Royal Navy & Royal Marines Charity extends contract with Solent Mind to continue wellbeing services to military personnel and families across the UK

Families, General, Serving Personnel
Run by staff with lived experience, Anchoring Minds helps military personnel and families navigate the challenges of service life by providing access to mental health support when needed. This includes signposting to support for people affected by deployment, access to free courses and resources to improve their wellbeing, or simply a friendly chat with someone who understands what they’re going through. Home visits by service leaders with lived experience is also available to those accessing Anchoring Minds in Hampshire.
 
As part of the extension, Solent Mind has also enhanced the service with a new series of videos exploring the emotional cycle of deployment and other wellbeing topics, as well as a free toolkit designed to help those about to experience deployment within their family - all are available on a new webpage that’s been created to make it even easier for military personnel and families to find the right support.
 

Living with a partner, child or parent in the Royal Navy or Royal Marines creates a unique set of challenges that can put pressure on a person’s mental health. With frequent moving, stress around deployment and loneliness to contend with, it’s not uncommon for military families to need some extra support. The same is true for military personnel, who also have to contend with many risks and challenges to their mental health.

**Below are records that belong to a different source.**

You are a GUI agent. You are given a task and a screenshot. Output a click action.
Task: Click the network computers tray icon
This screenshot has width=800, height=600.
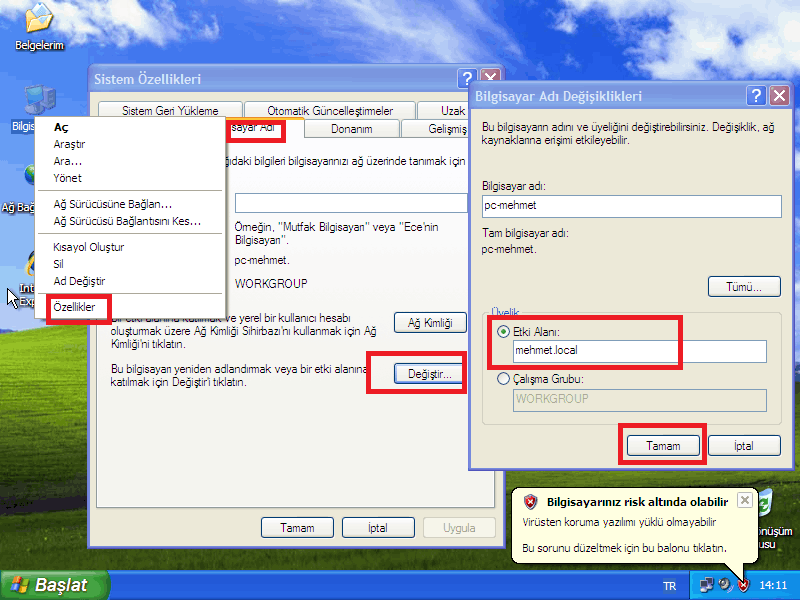[x=707, y=584]
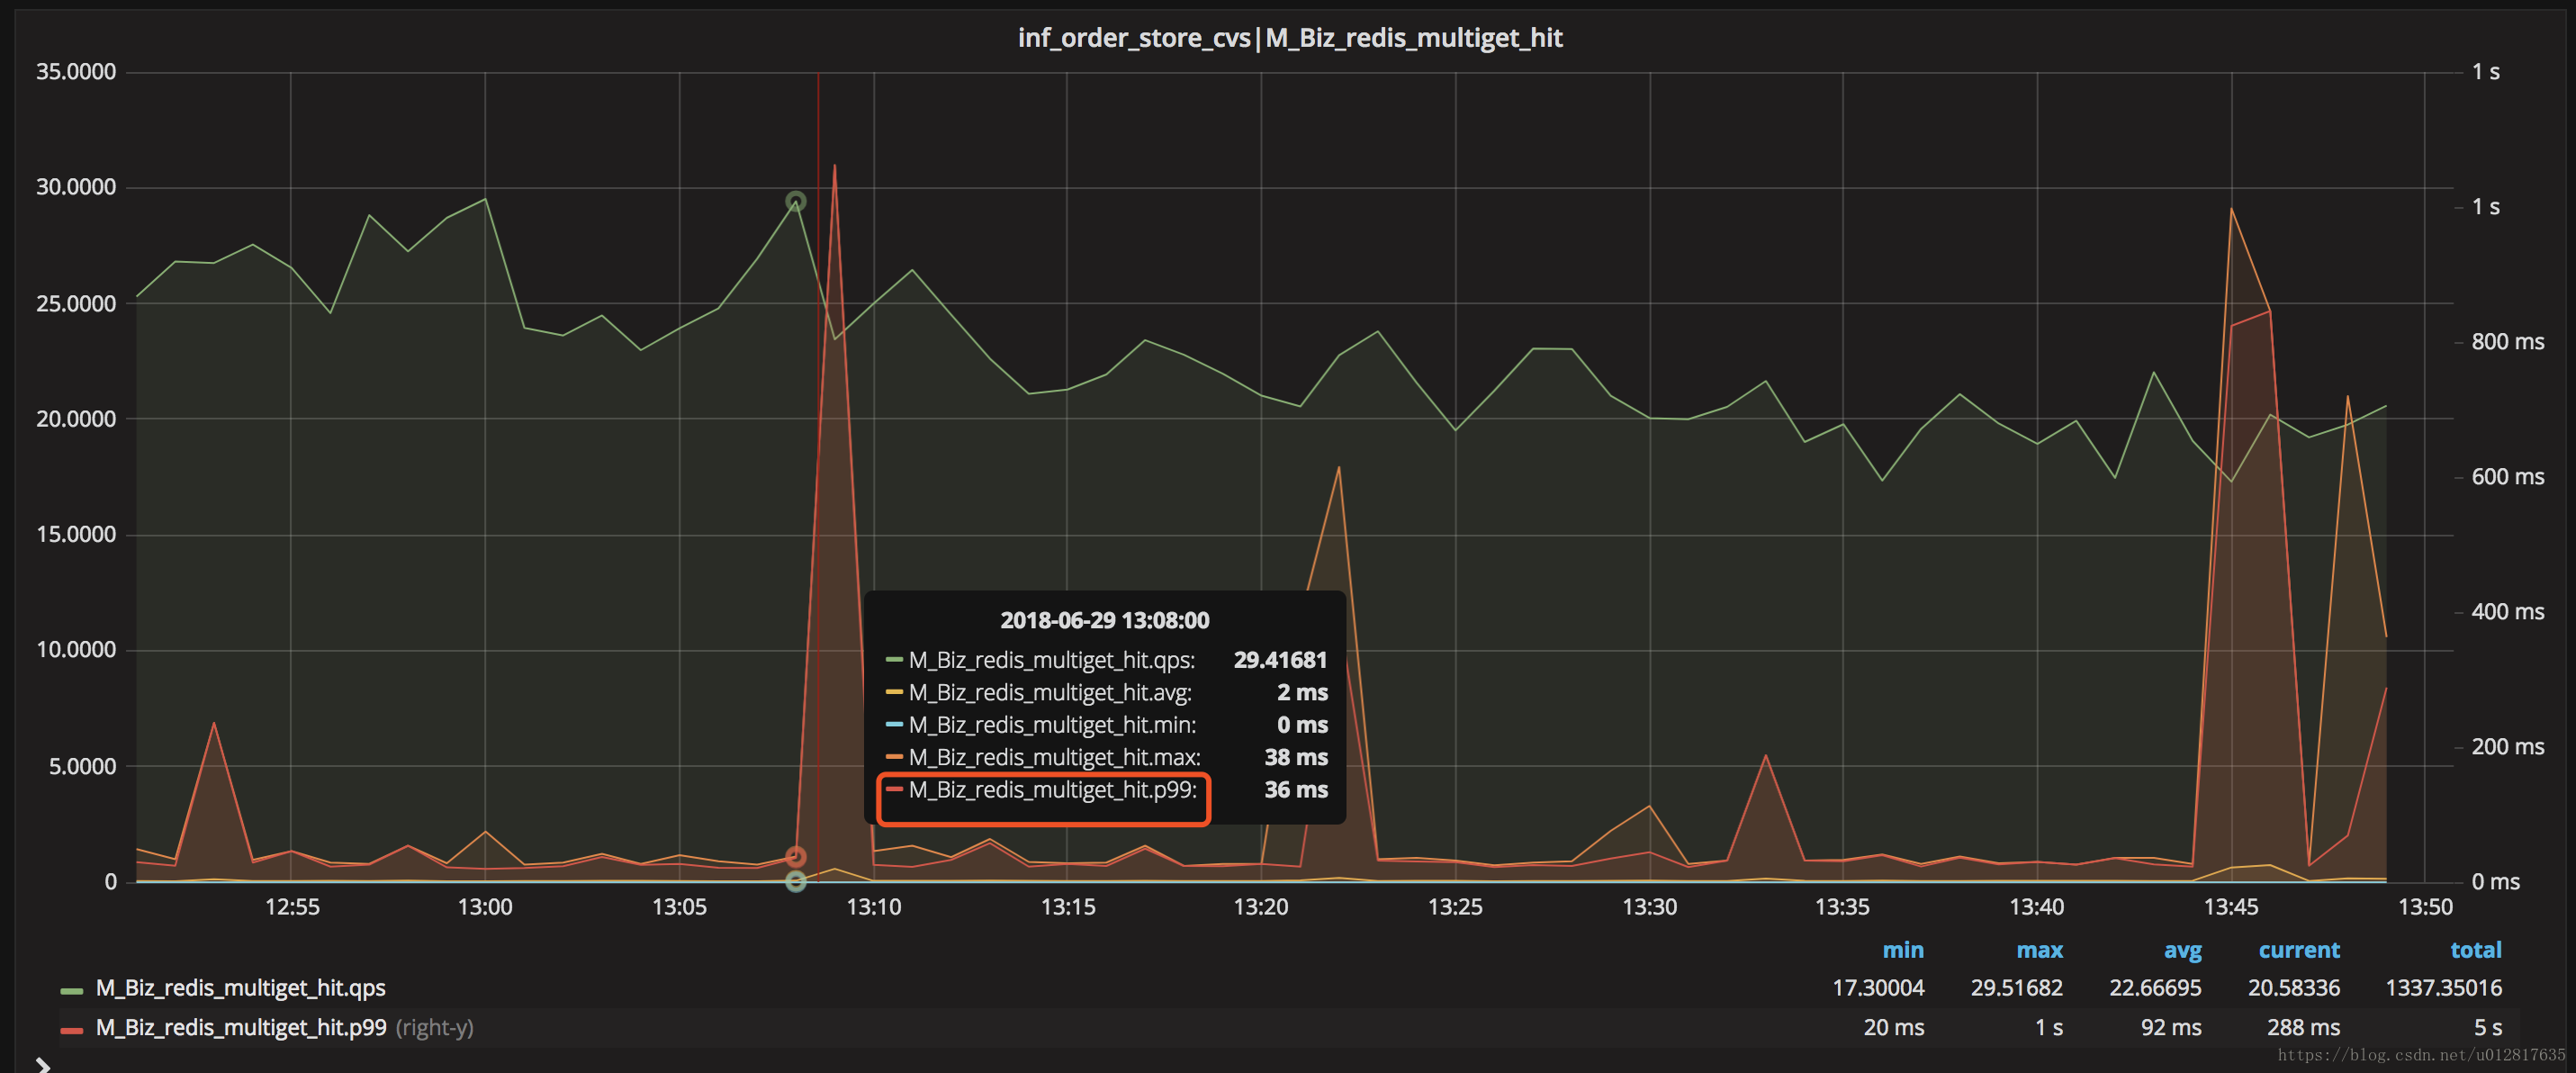
Task: Sort legend by the avg column header
Action: click(2182, 950)
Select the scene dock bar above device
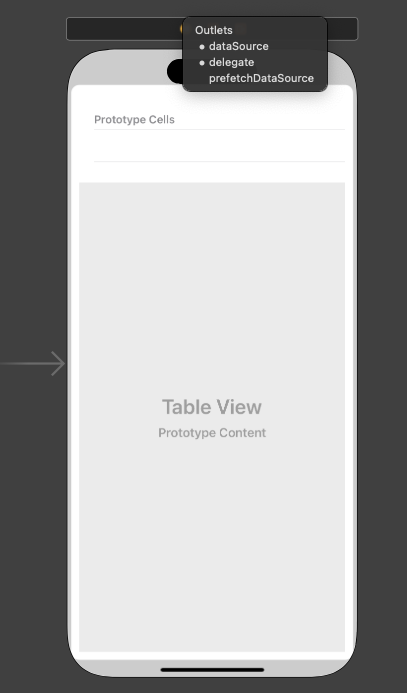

“We want to ensure both serving personnel and their families know how and where to access that support when they need it. Anchoring Minds is integral to achieving this, so we’re incredibly pleased to be able to continue providing the service and helping people manage the challenges that can come with being part of a military family.

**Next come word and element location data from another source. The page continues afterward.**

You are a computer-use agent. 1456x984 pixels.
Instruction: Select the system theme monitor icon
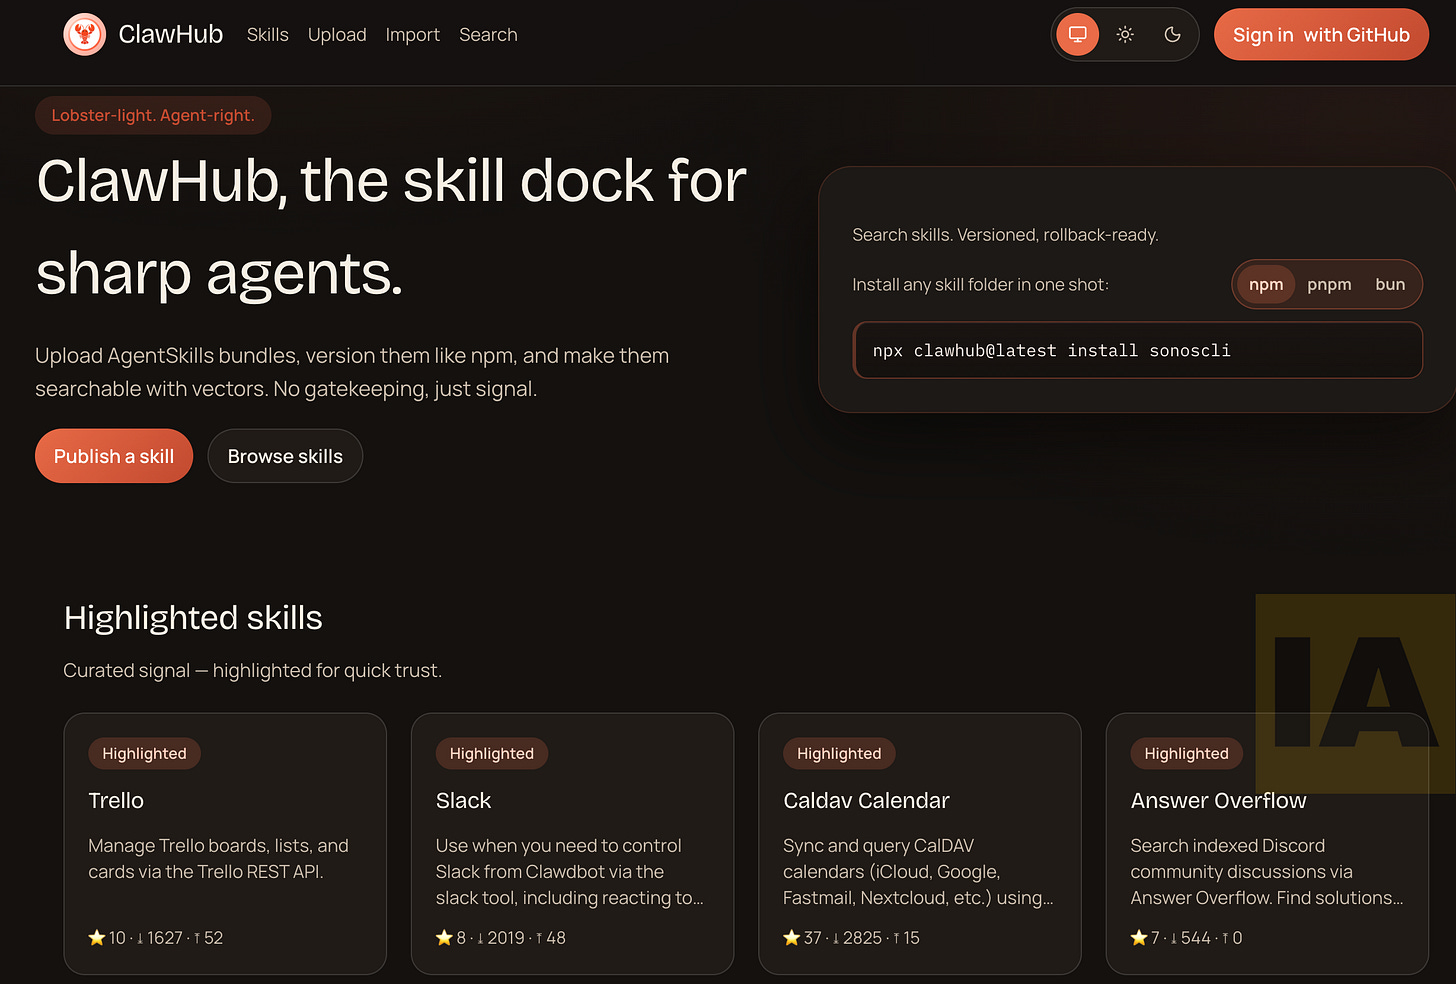[x=1077, y=33]
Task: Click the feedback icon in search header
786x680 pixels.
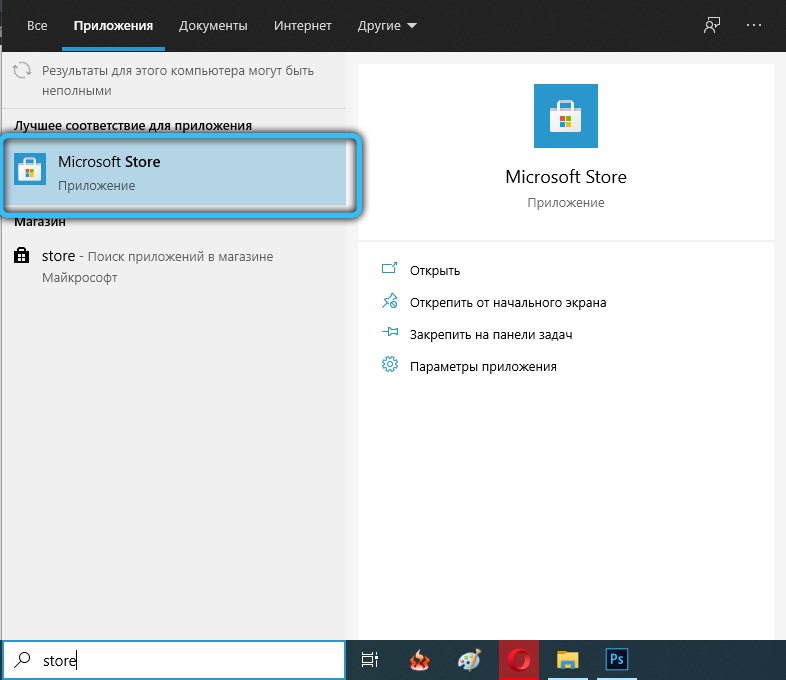Action: (x=712, y=25)
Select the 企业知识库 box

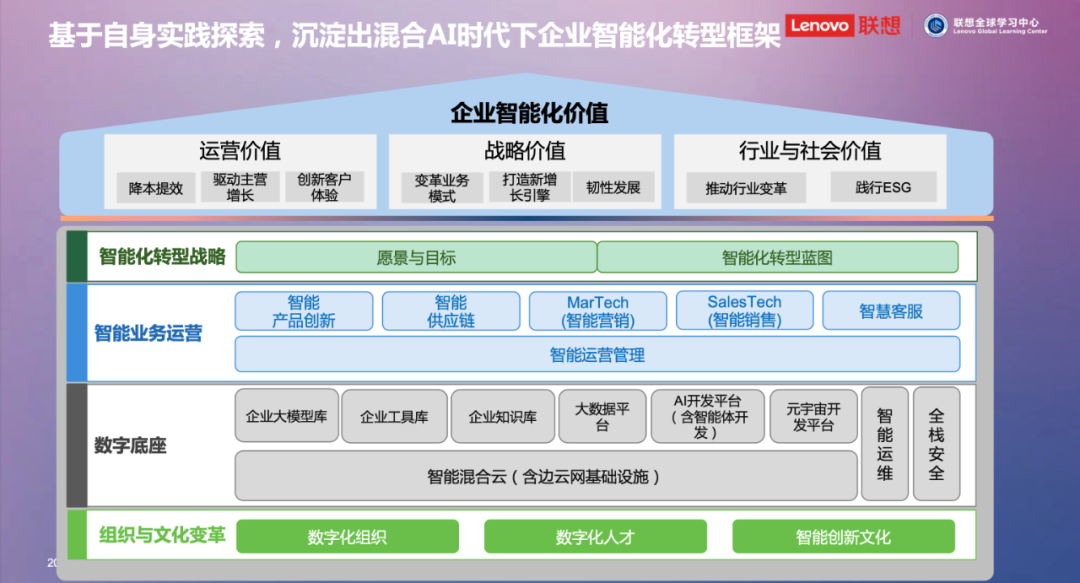502,416
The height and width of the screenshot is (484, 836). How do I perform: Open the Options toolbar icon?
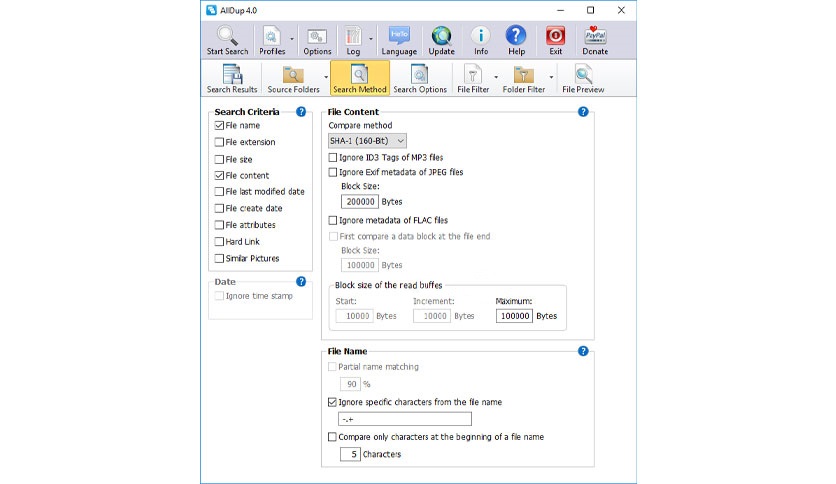[317, 37]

Caroline Payne, Service Manager at Solent Mind

 

We are proud to continue our support for Solent Mind and the ‘Anchoring Minds’ service, which has proven to be a vital lifeline for Royal Navy and Royal Marines families. Service life brings unique pressures and it’s essential that personnel and their loved ones have access to dedicated mental health support. By extending this partnership, we’re helping to ensure that no one in our naval community feels alone or unable to cope, no matter where they are in their journey.

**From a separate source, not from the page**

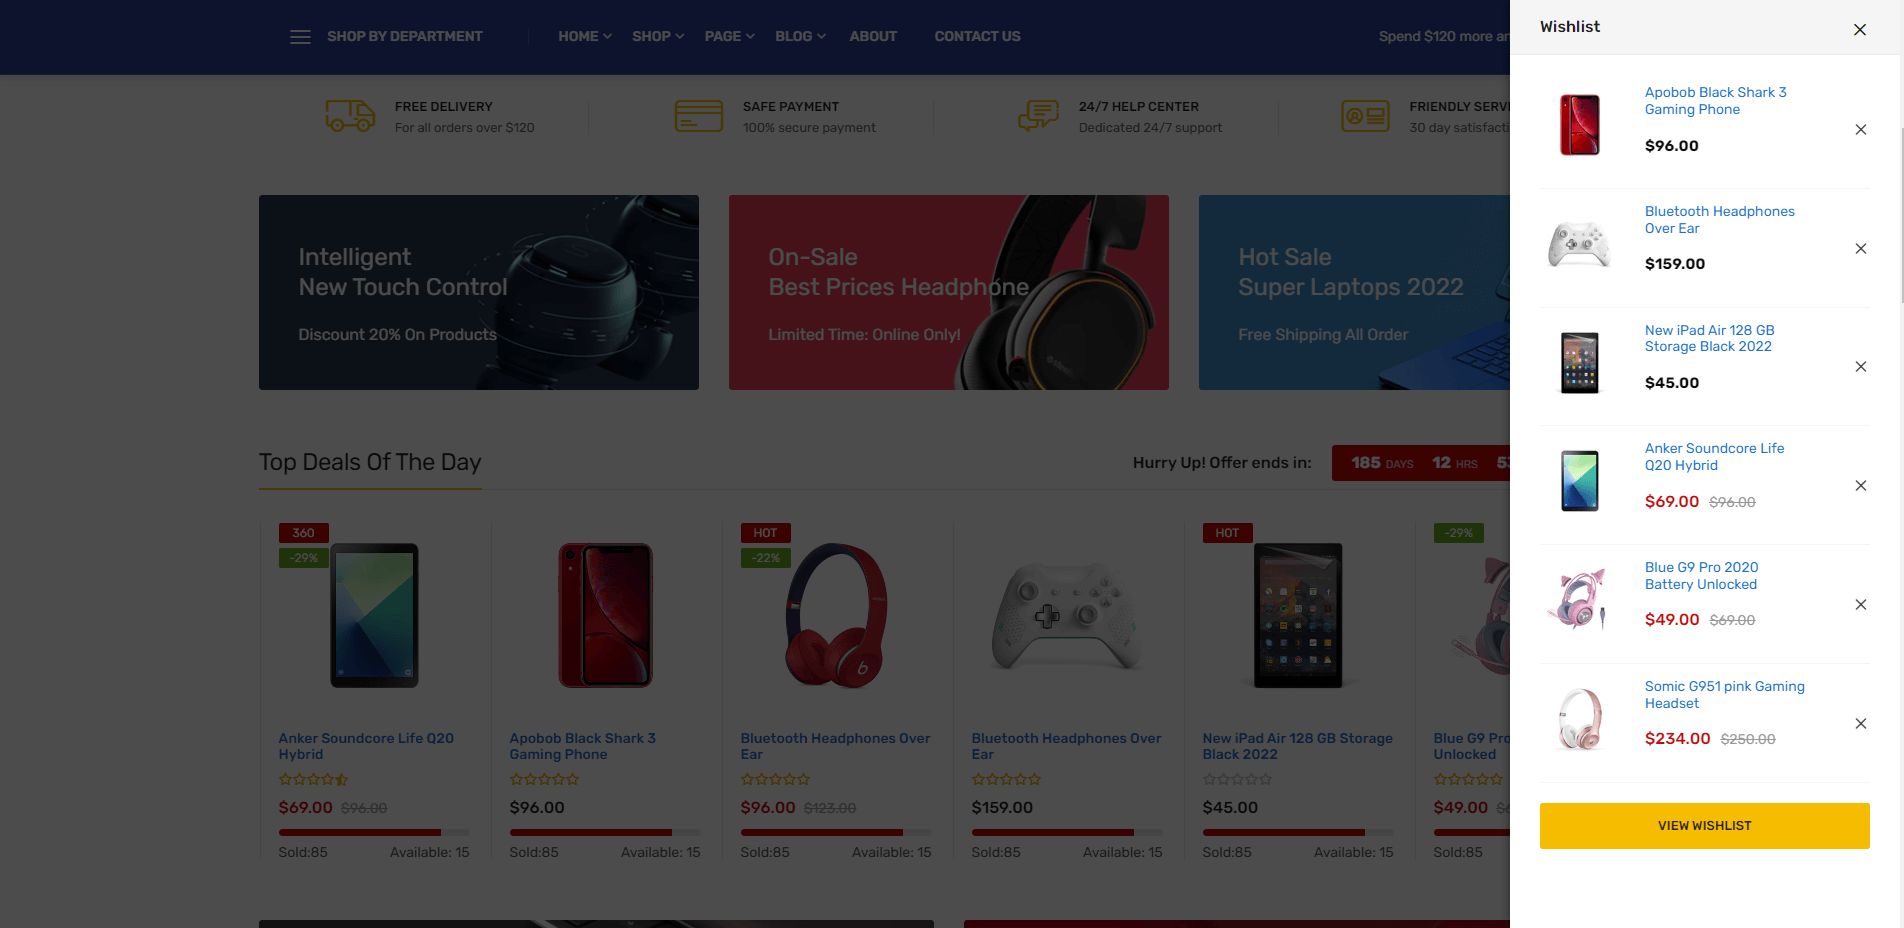
Task: Close the Wishlist panel
Action: click(x=1859, y=29)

Mandy Lindley, Director of Relationships and Funding at RNRMC

For more information about Solent Mind’s Anchoring Mind’s service or to access support, visit: solentmind.org.uk/anchoringminds or call: 0300 303 1725
 
Yvette’s story
Mental Health Navigator and ex-military wife, Yvette, uses her own lived experience to help Solent Mind ensure military personnel and their families get the emotional wellbeing support they need and deserve. Read her story below.
 
My ex-partner was already part of the military when we married - something I supported despite not knowing much at all about what it entailed, and how it would impact me and our relationship.
 
When it happened, I was thrown in at the deep end. Almost immediately we moved away, and at the time I already had two children and was pregnant with our third.
 
Moving somewhere completely new to you can be inherently difficult, but it becomes even more so when you’re also raising three small children and you don’t have a core support network.
 
At times, I was lucky enough to be living nearby other military wives whose husbands went off at similar times to my own. I was able to build up friendships with these women - that was, however, until someone was posted and moved elsewhere.
 
I got better at dealing with the challenges that came with being a military wife over the 16 years I was with my ex-partner, but I never got used to them. It was lonely and isolating, and raising my children whilst moving frequently was stressful - all things that other military families sometimes contend with and need extra support for.
 
Through my experience, I became more resilient and self-sufficient. I learnt not to panic and to take things in my stride, but I would have loved to have had more support to help me manage my mental health at the time.
 
Mental health wasn’t something people talked about when I was a military wife. And, relatively simple things that would have been a huge support to have, such as a document describing the emotional cycle of deployment, didn’t exist.
 
Thankfully, that’s changing and there is now so much more support for military families and personnel than there was when I was a military wife. There’s also a lot less stigma around accessing it.
 
Anchoring Minds, for example, is Solent Mind’s emotional wellbeing service, ensuring Royal Navy and Royal Marine personnel and their families know how and where to access mental health support when they need it.
 
The service is run by people with lived experience, including myself. I cherish having the opportunity now to use my experience to help others navigate the challenges that come with being part of a military family and, importantly, feel more understood and less alone.